Data excerpts:
-------
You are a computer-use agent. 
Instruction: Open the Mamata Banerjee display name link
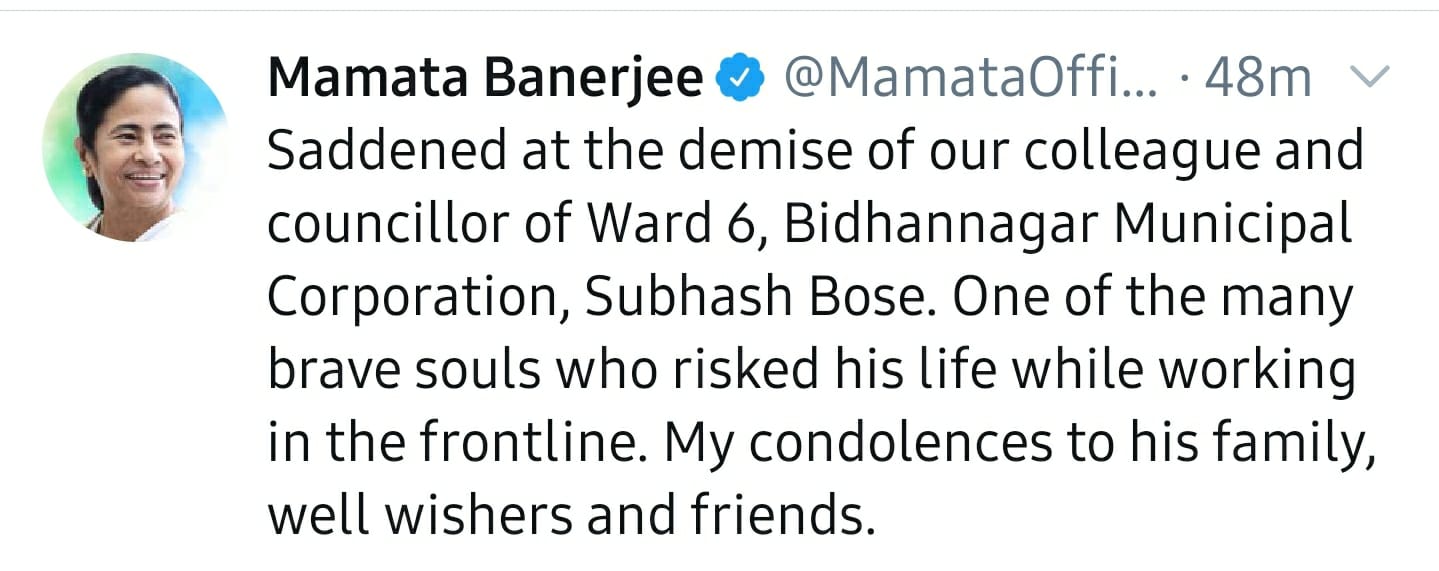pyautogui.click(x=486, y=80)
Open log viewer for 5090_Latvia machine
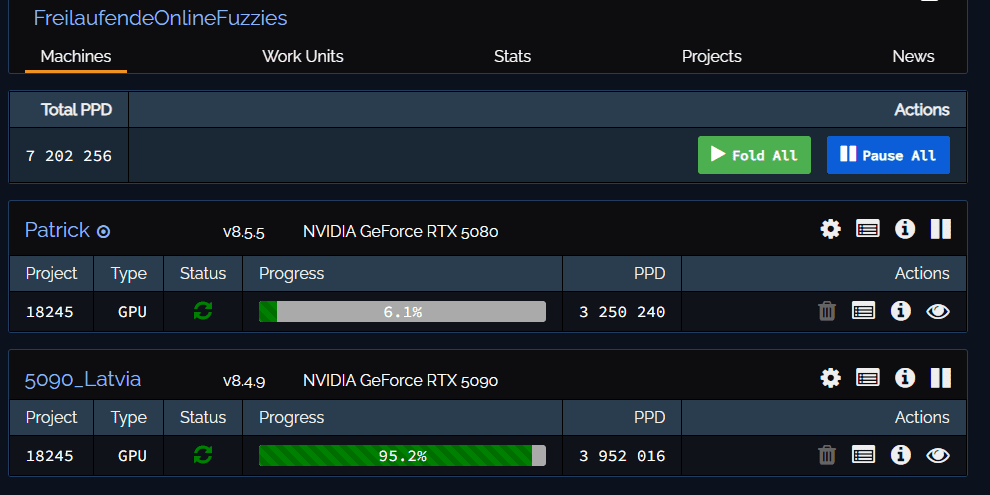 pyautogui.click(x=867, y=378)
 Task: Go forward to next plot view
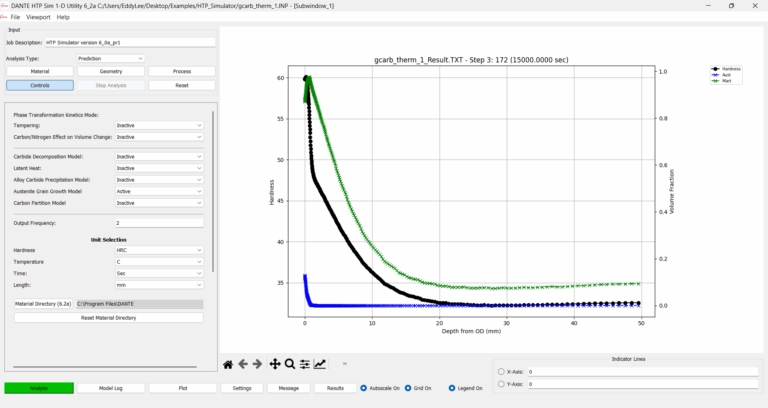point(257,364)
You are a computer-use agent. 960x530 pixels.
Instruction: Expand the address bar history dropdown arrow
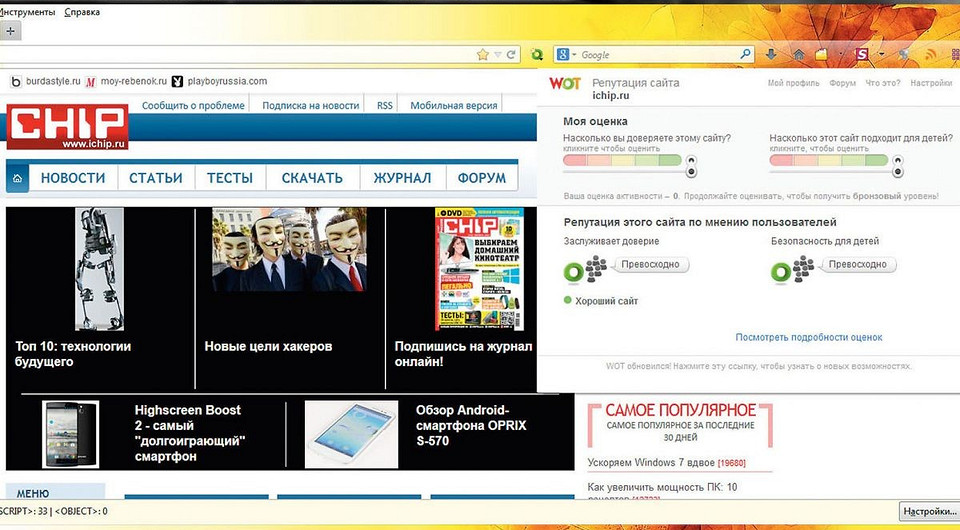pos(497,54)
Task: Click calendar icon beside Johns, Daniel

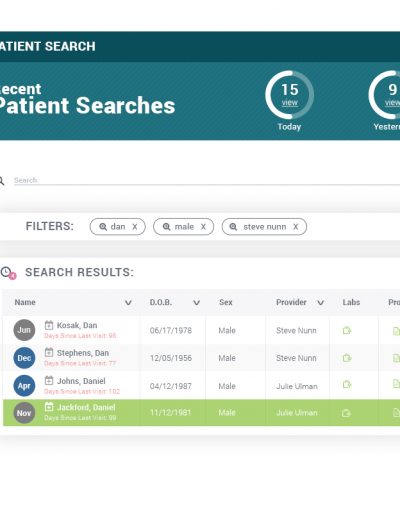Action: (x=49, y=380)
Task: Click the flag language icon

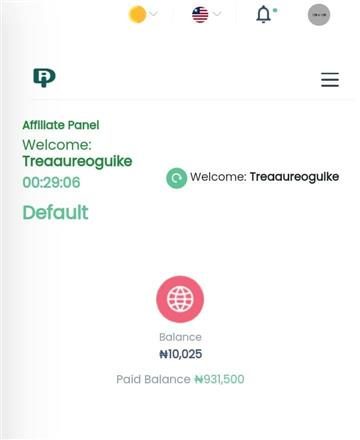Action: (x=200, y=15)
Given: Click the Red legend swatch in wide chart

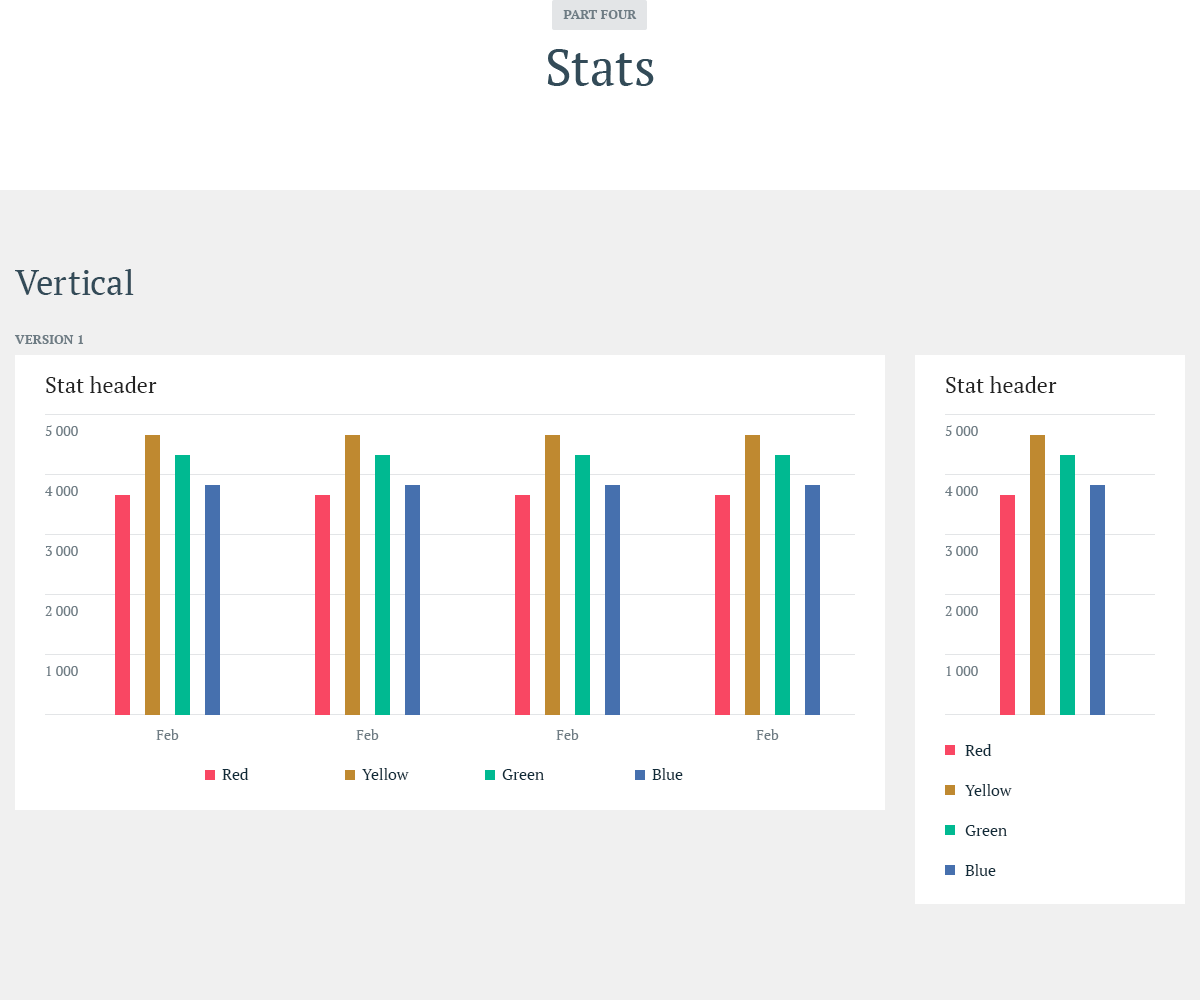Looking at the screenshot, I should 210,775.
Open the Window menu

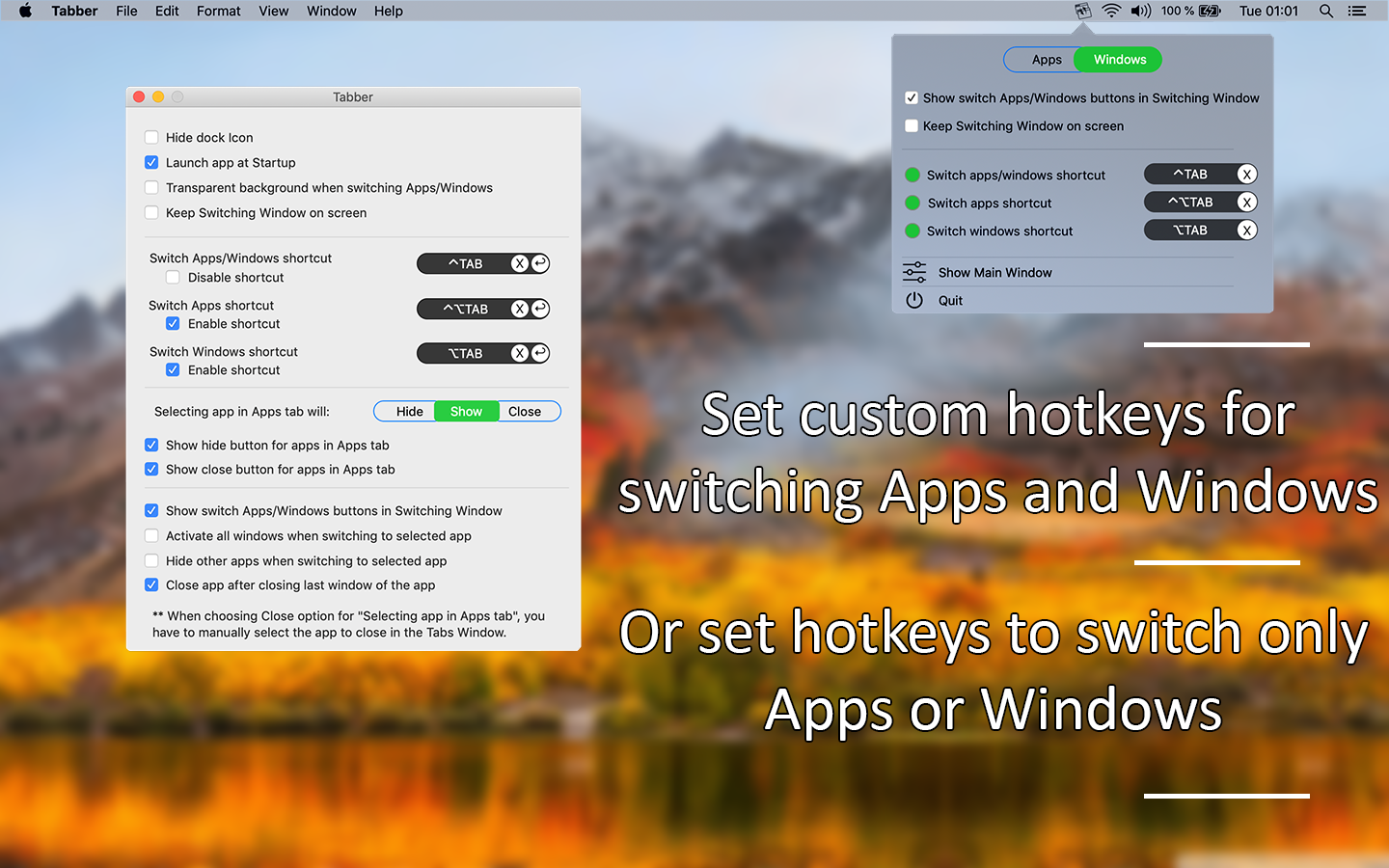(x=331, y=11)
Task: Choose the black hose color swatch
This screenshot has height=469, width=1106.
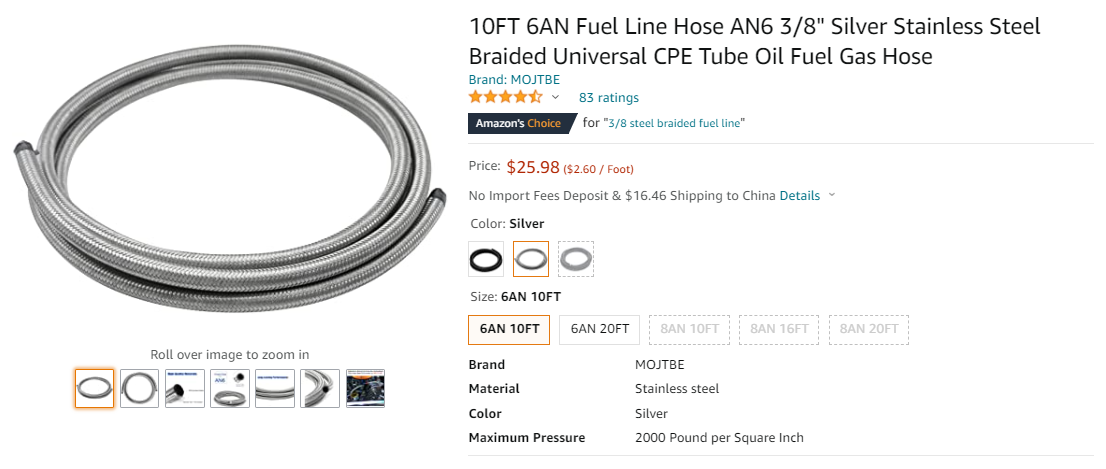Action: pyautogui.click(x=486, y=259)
-------
Task brief: Report every line of the records that contains the word "agent".

Answer area:
You are a computer-use agent. 
You are a computer-use agent. 960x530 pixels.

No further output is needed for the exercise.